BillyBoe46 · 14/04/2025 21:24

cannedup · 14/04/2025 21:17

Yes, I would of course be happy to answer and have prepared answers for different age children, I think at I would like to say ‘That I wasn’t very well and hurt my self thinking it might make me feel better but that it didn’t work’ is that reasonable?

they are very obvious, very raised and at least 100+ of them, people definitely notice.

I wouldn't go into that much detail. Saying they from a long time ago when you were poorly is enough. An 8 year ild will accept that. I doubt they will even ask.

loropianalover · 14/04/2025 21:27

I would never tell someone else’s child I had hurt myself to make myself feel better, or put any idea of self harm in their head.

Can’t you say they were from an accident a long time ago or from a sickness?

hereismydog · 14/04/2025 21:27

Agree with pp, if she asks, you can just say they are from when you weren’t well but that you’re better now. She won’t realise exactly what they are until she’s a bit older (if she even remembers at all) by which time she will understand why you didn’t explain it to her when she was 8.

You don’t owe her parents any sort of preemptive explanation for them, just as you wouldn’t if you had surgical scars or burns.

MadridMadridMadrid · 14/04/2025 21:27

Does your daughter know where they are from? Her friend may well ask your daughter if she’s curious instead of you.

This is a really good point. OP, what will your DD say if the friend asks her and your DD tells the truth as she knows it?

LeedsZebra90 · 14/04/2025 21:29

As someone with lots of scars on my arms and legs from cutting and primary school aged kids, I have had a couple of my kids friends ask (many also havent). My 7 year old knows but that was my choice to have that conversation - it isn't one I'd have with anyone else's child as it isn't my place to (in my opinion). Agree with ppl, you were poorly for a while is enough. Hope it goes OK, it's a tricky one to navigate.

cannedup · 14/04/2025 21:29

Doesnt saying they’re from when I was poorly but I’m better now suggest I did it too myself anyway?
I guess my thinking is that it’s a not a proper answer and they would just be left confused with assumptions and more questions at that age but happy to do that if the majority think that’s best

OP posts:
FloppySarnie · 14/04/2025 21:30

I would also be really annoyed if you introduced the notion of self harm to my 8 year old. A simple response which just mentions being unwell is enough.

I hope you’re well now OP 💐

MaggieBsBoat · 14/04/2025 21:31

Kids always notice. That’s in response to the people who have been saying they won’t.
and they will ask someone else even if they don’t ask you. Hopefully if they don’t ask you they ask someone appropriate.
I would go with the suggestion above about being poorly before but better now. But no mention of SH in itself as that’s opening a door that is hard to close and it will piss off other parents no end.

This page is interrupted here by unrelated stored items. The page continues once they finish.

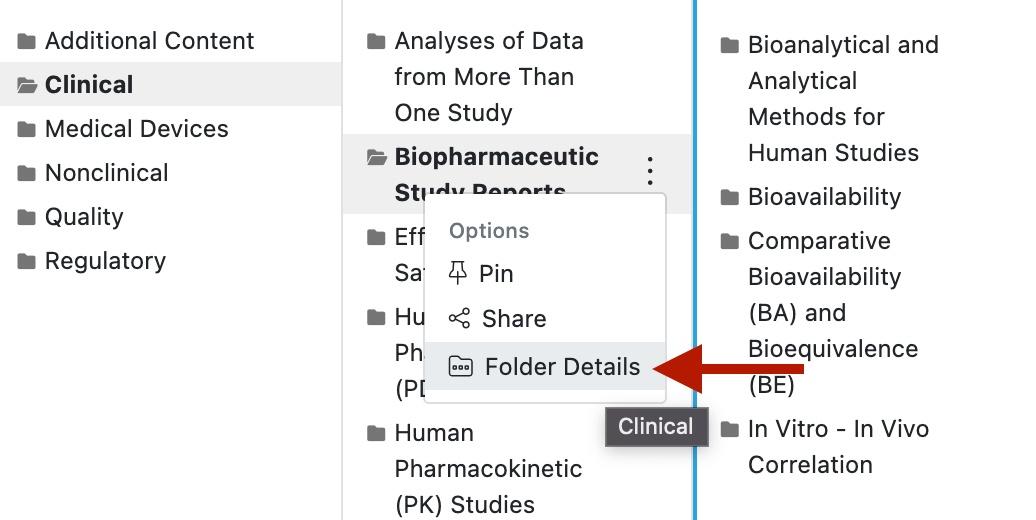Open Analyses of Data from More Than One Study

tap(488, 77)
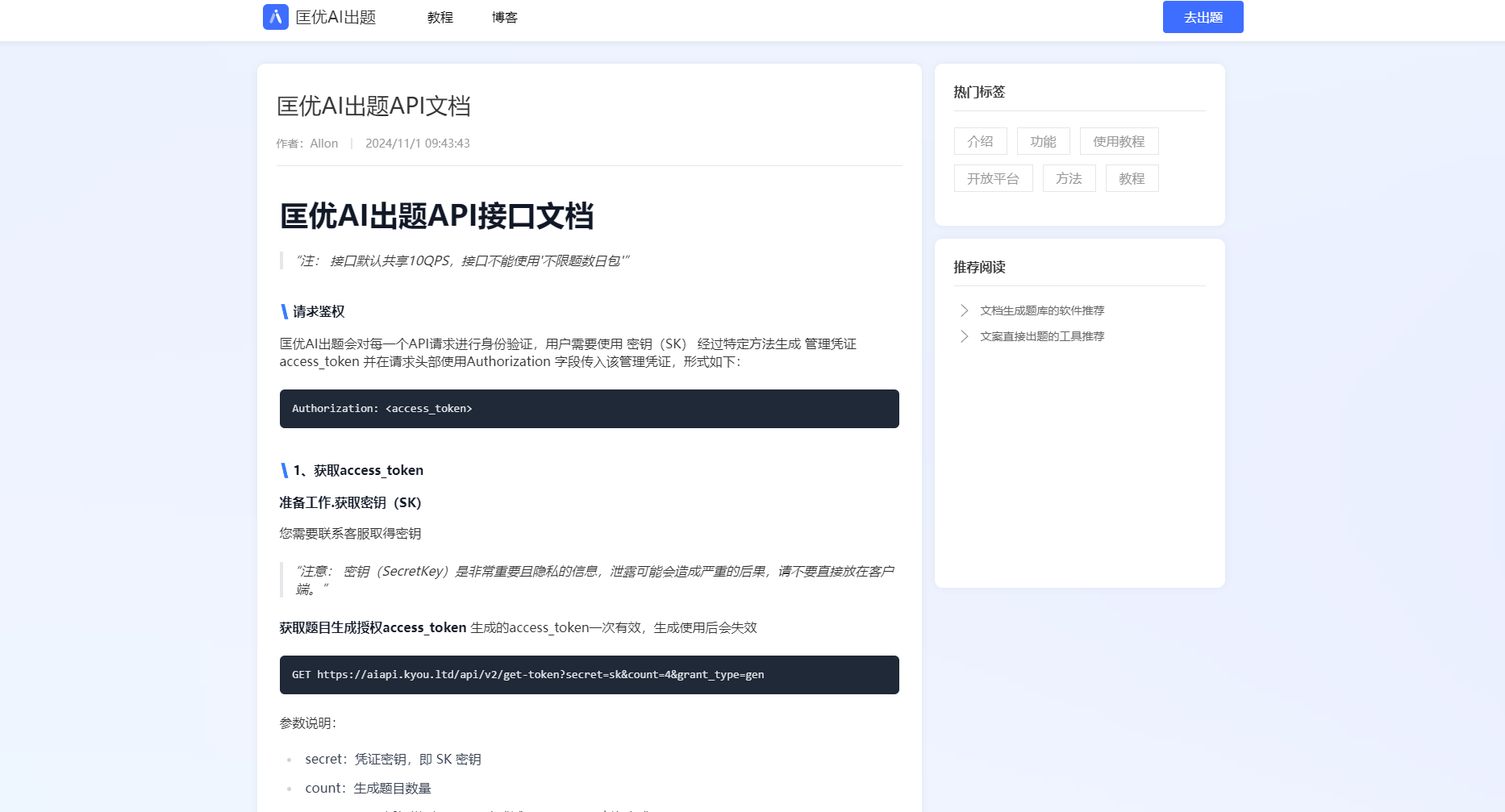
Task: Click chevron beside 文案直接出题的工具推荐
Action: coord(964,336)
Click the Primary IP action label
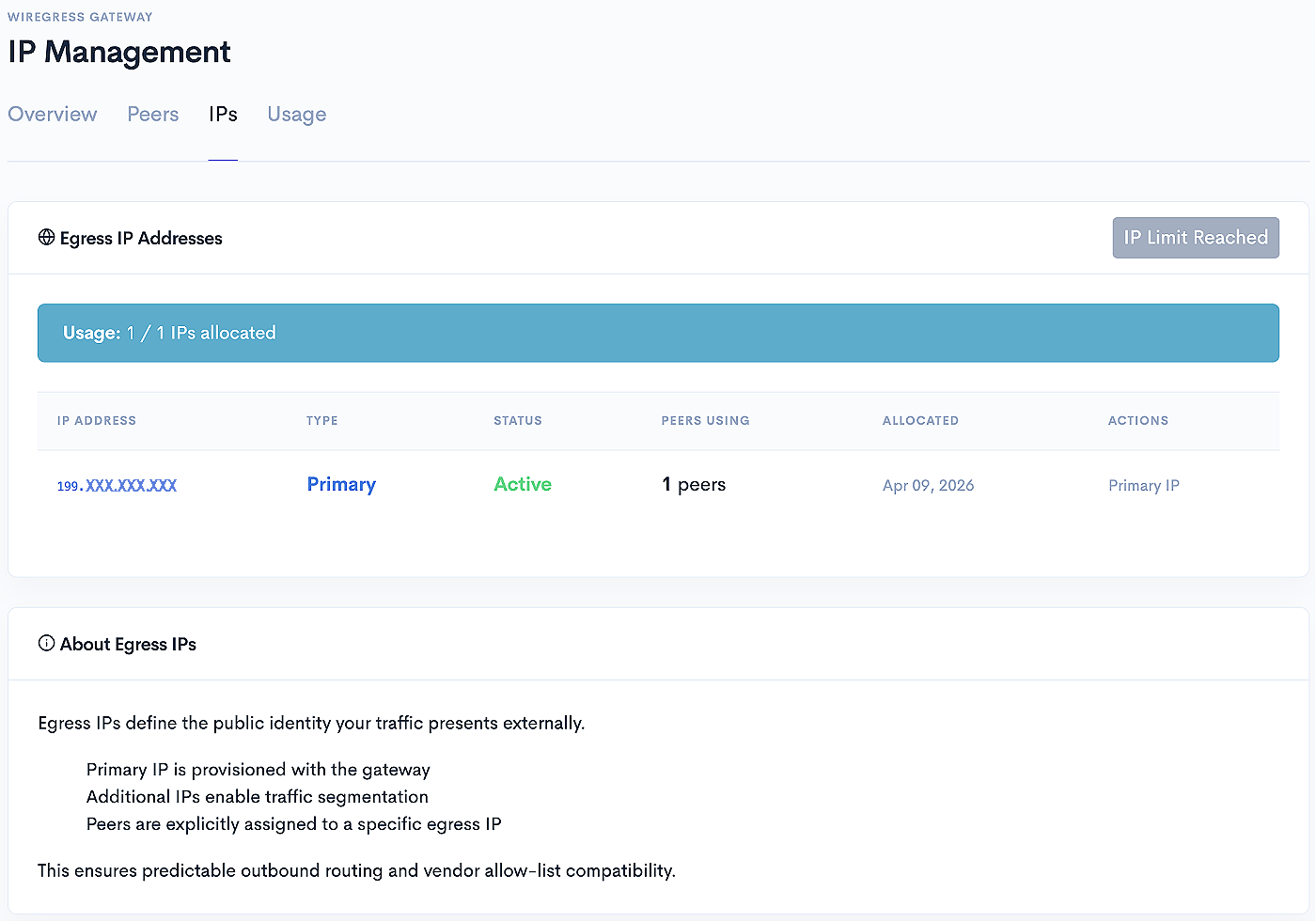 coord(1144,485)
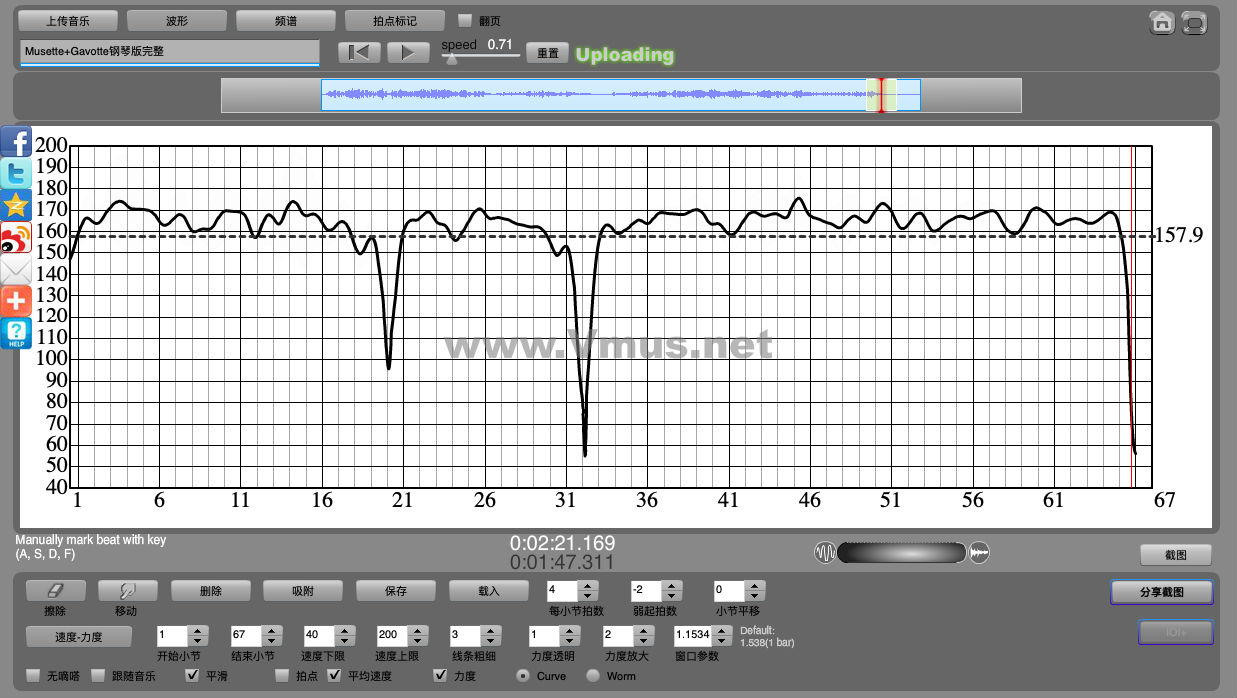Share via the Facebook sidebar icon

pyautogui.click(x=16, y=141)
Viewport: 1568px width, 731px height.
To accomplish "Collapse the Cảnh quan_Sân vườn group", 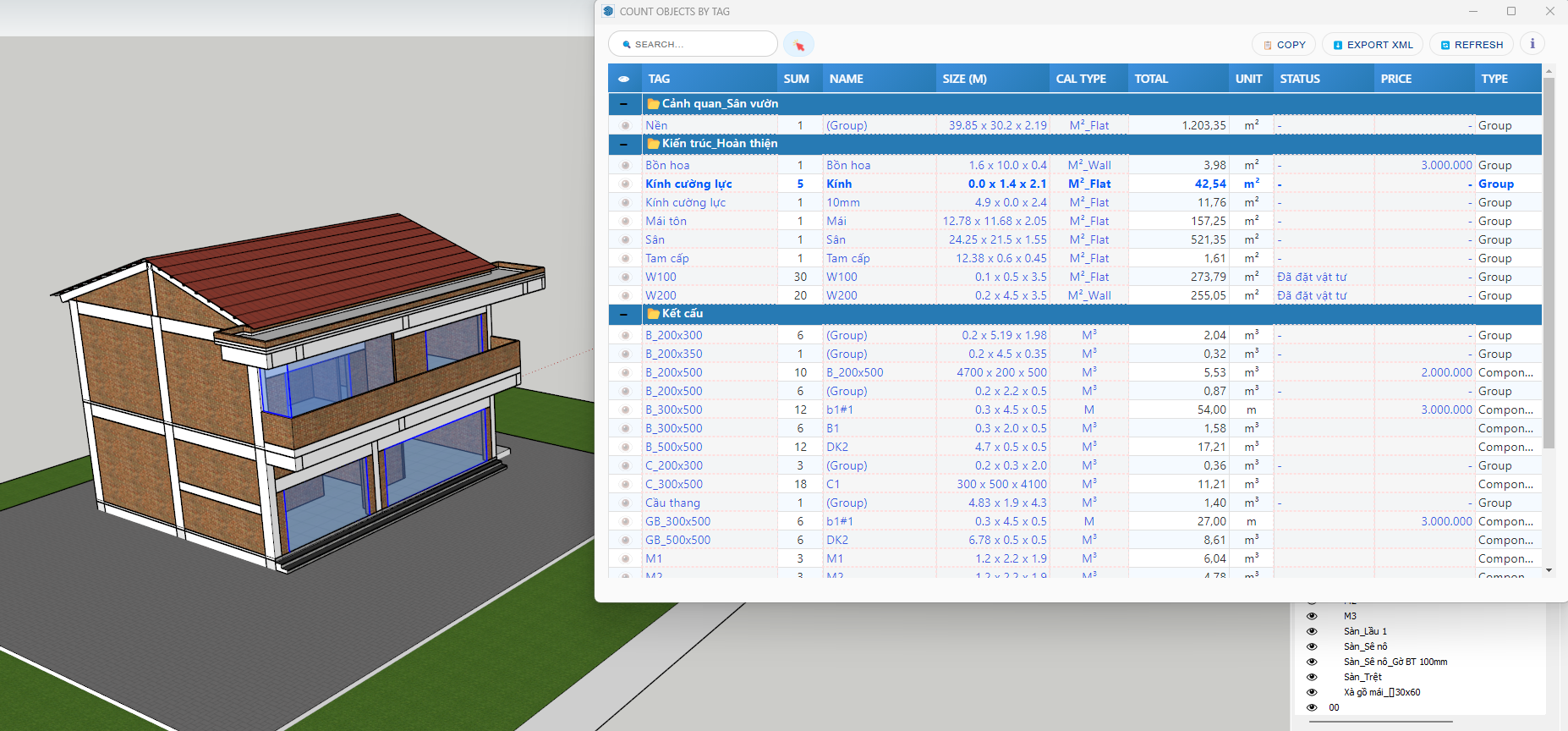I will click(x=624, y=104).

8dateslater · 14/04/2025 21:34

cannedup · 14/04/2025 21:29

Doesnt saying they’re from when I was poorly but I’m better now suggest I did it too myself anyway?
I guess my thinking is that it’s a not a proper answer and they would just be left confused with assumptions and more questions at that age but happy to do that if the majority think that’s best

Nah, it's a bit like if you had stretch marks, surgery scars etc

I've got multiple scars and kids have been satisfied with that. People wouldn't be explaining things like breastcancer scars to other people's kids either

The problem with saying you did it to yourself, or even if you said something about your head not being well is that it opens a really big conversation that is a place for parents.

Mental health and especially the idea people hurt themselves is likely to be something that the kid hasn't encountered much before, and can't understand initially so will likely be more confused by that.

They will have experience of scars from illness in someway

cannedup · 14/04/2025 21:34

My dd fully understands and has had prepared answers she can give when someone’s asked her but I will talk to her and update before hand.

In the past she has tended to just say she doesn’t know and I’ve just always had them. This girl is her best friend I can see her see her being comfortable giving more of answer now so will definitely talk to her again about it.